Word and element location data
>>>>>
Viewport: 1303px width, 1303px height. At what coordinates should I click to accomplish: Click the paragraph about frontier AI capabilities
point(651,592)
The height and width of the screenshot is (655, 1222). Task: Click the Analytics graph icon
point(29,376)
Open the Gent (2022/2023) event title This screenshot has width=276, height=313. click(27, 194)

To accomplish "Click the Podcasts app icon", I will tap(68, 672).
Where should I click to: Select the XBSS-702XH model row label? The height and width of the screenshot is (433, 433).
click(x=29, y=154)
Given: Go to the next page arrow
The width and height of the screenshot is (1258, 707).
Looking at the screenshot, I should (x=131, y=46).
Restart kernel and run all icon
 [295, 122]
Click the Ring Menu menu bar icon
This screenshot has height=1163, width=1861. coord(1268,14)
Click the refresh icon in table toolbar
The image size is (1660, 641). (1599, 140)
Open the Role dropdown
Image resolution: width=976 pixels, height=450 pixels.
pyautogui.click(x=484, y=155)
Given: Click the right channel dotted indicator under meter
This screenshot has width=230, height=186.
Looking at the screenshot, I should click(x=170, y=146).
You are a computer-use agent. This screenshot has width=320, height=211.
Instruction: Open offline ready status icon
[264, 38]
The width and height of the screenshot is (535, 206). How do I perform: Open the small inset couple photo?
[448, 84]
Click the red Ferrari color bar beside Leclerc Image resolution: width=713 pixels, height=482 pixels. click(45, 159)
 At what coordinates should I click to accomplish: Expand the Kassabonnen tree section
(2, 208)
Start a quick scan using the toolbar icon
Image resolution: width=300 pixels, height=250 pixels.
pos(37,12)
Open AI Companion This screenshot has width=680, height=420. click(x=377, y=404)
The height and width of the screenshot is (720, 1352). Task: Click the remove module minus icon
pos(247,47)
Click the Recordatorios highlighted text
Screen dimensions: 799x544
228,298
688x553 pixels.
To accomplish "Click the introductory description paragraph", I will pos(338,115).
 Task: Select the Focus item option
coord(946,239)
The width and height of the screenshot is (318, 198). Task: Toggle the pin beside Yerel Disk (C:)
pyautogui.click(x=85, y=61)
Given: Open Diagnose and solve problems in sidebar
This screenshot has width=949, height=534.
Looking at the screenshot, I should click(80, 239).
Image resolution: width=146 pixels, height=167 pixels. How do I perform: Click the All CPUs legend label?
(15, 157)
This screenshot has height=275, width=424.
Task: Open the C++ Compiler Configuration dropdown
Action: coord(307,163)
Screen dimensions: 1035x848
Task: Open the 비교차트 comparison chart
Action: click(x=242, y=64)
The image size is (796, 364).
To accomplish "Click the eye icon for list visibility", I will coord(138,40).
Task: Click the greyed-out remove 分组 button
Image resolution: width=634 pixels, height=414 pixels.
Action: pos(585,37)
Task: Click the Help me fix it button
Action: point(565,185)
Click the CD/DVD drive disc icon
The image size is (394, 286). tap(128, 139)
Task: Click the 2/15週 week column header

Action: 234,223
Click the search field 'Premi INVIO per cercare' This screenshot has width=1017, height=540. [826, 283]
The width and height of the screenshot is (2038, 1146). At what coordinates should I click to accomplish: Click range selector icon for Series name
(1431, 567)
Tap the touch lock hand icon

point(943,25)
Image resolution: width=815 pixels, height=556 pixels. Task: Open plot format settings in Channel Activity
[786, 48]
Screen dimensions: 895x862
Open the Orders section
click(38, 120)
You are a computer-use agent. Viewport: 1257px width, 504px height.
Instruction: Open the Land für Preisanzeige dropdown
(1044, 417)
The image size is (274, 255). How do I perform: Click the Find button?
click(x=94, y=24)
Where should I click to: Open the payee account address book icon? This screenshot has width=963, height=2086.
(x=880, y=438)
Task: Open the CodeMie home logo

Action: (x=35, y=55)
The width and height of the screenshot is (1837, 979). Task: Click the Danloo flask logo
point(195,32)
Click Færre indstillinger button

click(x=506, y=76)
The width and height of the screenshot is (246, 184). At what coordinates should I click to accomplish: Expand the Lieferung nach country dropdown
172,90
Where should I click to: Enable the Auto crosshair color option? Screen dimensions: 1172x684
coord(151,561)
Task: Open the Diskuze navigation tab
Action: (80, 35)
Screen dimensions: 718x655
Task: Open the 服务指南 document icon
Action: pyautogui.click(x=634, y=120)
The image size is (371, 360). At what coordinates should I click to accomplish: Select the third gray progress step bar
<<<<<
### Exercise objective
Could you render the whole listing above as a numbered list, skipping blank lines?

### Complete output
1. Viewport: 1303px width, 1303px height. At what coordinates should I click to accomplish: Click the paragraph about frontier AI capabilities
2. point(651,592)
3. The height and width of the screenshot is (655, 1222). Task: Click the Analytics graph icon
4. point(29,376)
5. Open the Gent (2022/2023) event title This screenshot has width=276, height=313. click(27, 194)
6. To accomplish "Click the Podcasts app icon", I will tap(68, 672).
7. Where should I click to: Select the XBSS-702XH model row label? The height and width of the screenshot is (433, 433).
8. click(x=29, y=154)
9. Given: Go to the next page arrow
10. The width and height of the screenshot is (1258, 707).
11. Looking at the screenshot, I should (x=131, y=46).
12. Restart kernel and run all icon
13.  [295, 122]
14. Click the Ring Menu menu bar icon
15. This screenshot has height=1163, width=1861. coord(1268,14)
16. Click the refresh icon in table toolbar
17. The image size is (1660, 641). (1599, 140)
18. Open the Role dropdown
19. Image resolution: width=976 pixels, height=450 pixels.
20. pyautogui.click(x=484, y=155)
21. Given: Click the right channel dotted indicator under meter
22. This screenshot has width=230, height=186.
23. Looking at the screenshot, I should click(x=170, y=146).
24. You are a computer-use agent. This screenshot has width=320, height=211.
25. Instruction: Open offline ready status icon
26. [264, 38]
27. The width and height of the screenshot is (535, 206). How do I perform: Open the small inset couple photo?
28. [448, 84]
29. Click the red Ferrari color bar beside Leclerc Image resolution: width=713 pixels, height=482 pixels. click(45, 159)
30.  At what coordinates should I click to accomplish: Expand the Kassabonnen tree section
31. (2, 208)
32. Start a quick scan using the toolbar icon
33. Image resolution: width=300 pixels, height=250 pixels.
34. pos(37,12)
35. Open AI Companion This screenshot has width=680, height=420. click(x=377, y=404)
36. The height and width of the screenshot is (720, 1352). Task: Click the remove module minus icon
37. pos(247,47)
38. Click the Recordatorios highlighted text
39. Screen dimensions: 799x544
40. 228,298
41. 688x553 pixels.
42. To accomplish "Click the introductory description paragraph", I will pos(338,115).
43.  Task: Select the Focus item option
44. coord(946,239)
45. The width and height of the screenshot is (318, 198). Task: Toggle the pin beside Yerel Disk (C:)
46. pyautogui.click(x=85, y=61)
47. Given: Open Diagnose and solve problems in sidebar
48. This screenshot has width=949, height=534.
49. Looking at the screenshot, I should click(80, 239).
50. Image resolution: width=146 pixels, height=167 pixels. How do I perform: Click the All CPUs legend label?
51. (15, 157)
52. This screenshot has height=275, width=424.
53. Task: Open the C++ Compiler Configuration dropdown
54. Action: coord(307,163)
55. Screen dimensions: 1035x848
56. Task: Open the 비교차트 comparison chart
57. Action: click(x=242, y=64)
58. The image size is (796, 364).
59. To accomplish "Click the eye icon for list visibility", I will coord(138,40).
60. Task: Click the greyed-out remove 分组 button
61. Image resolution: width=634 pixels, height=414 pixels.
62. Action: pos(585,37)
63. Task: Click the Help me fix it button
64. Action: point(565,185)
65. Click the CD/DVD drive disc icon
66. The image size is (394, 286). tap(128, 139)
67. Task: Click the 2/15週 week column header
68. Action: 234,223
69. Click the search field 'Premi INVIO per cercare' This screenshot has width=1017, height=540. [826, 283]
70. The width and height of the screenshot is (2038, 1146). At what coordinates should I click to accomplish: Click range selector icon for Series name
71. (1431, 567)
72. Tap the touch lock hand icon
73. point(943,25)
74. Image resolution: width=815 pixels, height=556 pixels. Task: Open plot format settings in Channel Activity
75. [786, 48]
76. Screen dimensions: 895x862
77. Open the Orders section
78. click(38, 120)
79. You are a computer-use agent. Viewport: 1257px width, 504px height.
80. Instruction: Open the Land für Preisanzeige dropdown
81. (1044, 417)
82. The image size is (274, 255). How do I perform: Click the Find button?
83. click(x=94, y=24)
84. Where should I click to: Open the payee account address book icon? This screenshot has width=963, height=2086.
85. (x=880, y=438)
86. Task: Open the CodeMie home logo
87. Action: (x=35, y=55)
88. The width and height of the screenshot is (1837, 979). Task: Click the Danloo flask logo
89. point(195,32)
90. Click Færre indstillinger button
91. click(x=506, y=76)
92. The width and height of the screenshot is (246, 184). At what coordinates should I click to accomplish: Expand the Lieferung nach country dropdown
93. 172,90
94. Where should I click to: Enable the Auto crosshair color option? Screen dimensions: 1172x684
95. coord(151,561)
96. Task: Open the Diskuze navigation tab
97. Action: (80, 35)
98. Screen dimensions: 718x655
99. Task: Open the 服务指南 document icon
100. Action: pyautogui.click(x=634, y=120)
101. The image size is (371, 360). At what coordinates should I click to accomplish: Select the third gray progress step bar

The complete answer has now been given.